[DESCRIPTION OF THE TASK]: Return the lines below exactly, starting with the line that contains "The image size is (868, 483)." and stopping after the last line.

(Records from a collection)
╔══
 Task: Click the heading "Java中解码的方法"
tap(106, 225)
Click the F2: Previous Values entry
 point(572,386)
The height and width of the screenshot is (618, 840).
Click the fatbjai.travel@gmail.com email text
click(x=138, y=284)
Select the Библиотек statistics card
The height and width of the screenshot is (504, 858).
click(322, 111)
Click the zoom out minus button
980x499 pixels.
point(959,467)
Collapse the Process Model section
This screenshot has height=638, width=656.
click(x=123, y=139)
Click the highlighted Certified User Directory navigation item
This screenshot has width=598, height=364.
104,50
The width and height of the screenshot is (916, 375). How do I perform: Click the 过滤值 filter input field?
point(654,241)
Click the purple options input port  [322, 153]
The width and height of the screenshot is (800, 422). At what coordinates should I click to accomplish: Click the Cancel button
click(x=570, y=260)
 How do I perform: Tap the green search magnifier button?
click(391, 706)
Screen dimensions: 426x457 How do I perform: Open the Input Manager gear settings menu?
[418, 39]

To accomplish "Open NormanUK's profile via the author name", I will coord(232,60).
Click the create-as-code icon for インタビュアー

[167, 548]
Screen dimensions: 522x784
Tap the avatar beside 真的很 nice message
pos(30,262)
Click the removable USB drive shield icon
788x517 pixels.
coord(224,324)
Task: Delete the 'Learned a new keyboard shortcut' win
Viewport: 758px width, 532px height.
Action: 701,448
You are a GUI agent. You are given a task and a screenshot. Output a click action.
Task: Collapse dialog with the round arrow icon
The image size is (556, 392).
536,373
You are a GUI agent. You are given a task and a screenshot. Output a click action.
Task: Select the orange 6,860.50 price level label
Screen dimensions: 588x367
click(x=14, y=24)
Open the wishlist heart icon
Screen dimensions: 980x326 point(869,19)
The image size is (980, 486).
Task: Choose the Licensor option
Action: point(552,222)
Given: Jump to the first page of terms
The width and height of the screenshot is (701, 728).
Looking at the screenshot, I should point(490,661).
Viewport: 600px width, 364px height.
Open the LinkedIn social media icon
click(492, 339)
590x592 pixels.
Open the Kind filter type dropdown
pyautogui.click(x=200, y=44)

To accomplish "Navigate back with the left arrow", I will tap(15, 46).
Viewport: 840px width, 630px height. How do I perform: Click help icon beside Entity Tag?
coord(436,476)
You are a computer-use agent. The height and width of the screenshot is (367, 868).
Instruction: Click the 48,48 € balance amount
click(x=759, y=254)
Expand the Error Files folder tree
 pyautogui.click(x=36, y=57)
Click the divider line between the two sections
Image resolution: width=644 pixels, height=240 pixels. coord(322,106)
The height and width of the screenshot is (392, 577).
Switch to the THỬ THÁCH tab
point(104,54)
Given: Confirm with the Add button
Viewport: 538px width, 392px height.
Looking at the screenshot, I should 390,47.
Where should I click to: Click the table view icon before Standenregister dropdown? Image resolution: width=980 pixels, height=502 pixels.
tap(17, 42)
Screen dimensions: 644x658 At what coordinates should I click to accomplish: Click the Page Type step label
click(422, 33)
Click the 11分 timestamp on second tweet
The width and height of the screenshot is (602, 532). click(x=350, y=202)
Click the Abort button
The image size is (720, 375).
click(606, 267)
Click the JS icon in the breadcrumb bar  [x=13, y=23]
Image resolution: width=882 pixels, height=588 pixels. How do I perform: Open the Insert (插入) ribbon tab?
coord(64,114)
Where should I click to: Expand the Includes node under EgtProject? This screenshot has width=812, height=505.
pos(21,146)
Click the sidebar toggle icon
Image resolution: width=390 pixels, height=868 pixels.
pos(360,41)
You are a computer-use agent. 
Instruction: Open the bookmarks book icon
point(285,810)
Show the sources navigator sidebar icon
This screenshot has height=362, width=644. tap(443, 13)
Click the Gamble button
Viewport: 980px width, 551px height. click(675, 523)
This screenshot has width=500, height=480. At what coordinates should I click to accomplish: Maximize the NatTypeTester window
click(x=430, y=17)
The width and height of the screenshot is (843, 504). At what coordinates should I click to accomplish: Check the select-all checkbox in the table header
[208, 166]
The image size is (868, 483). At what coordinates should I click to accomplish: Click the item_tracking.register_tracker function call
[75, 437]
╚══
[TASK RESULT]:
The image size is (868, 483). At what coordinates should I click to accomplish: Click the item_tracking.register_tracker function call
[75, 437]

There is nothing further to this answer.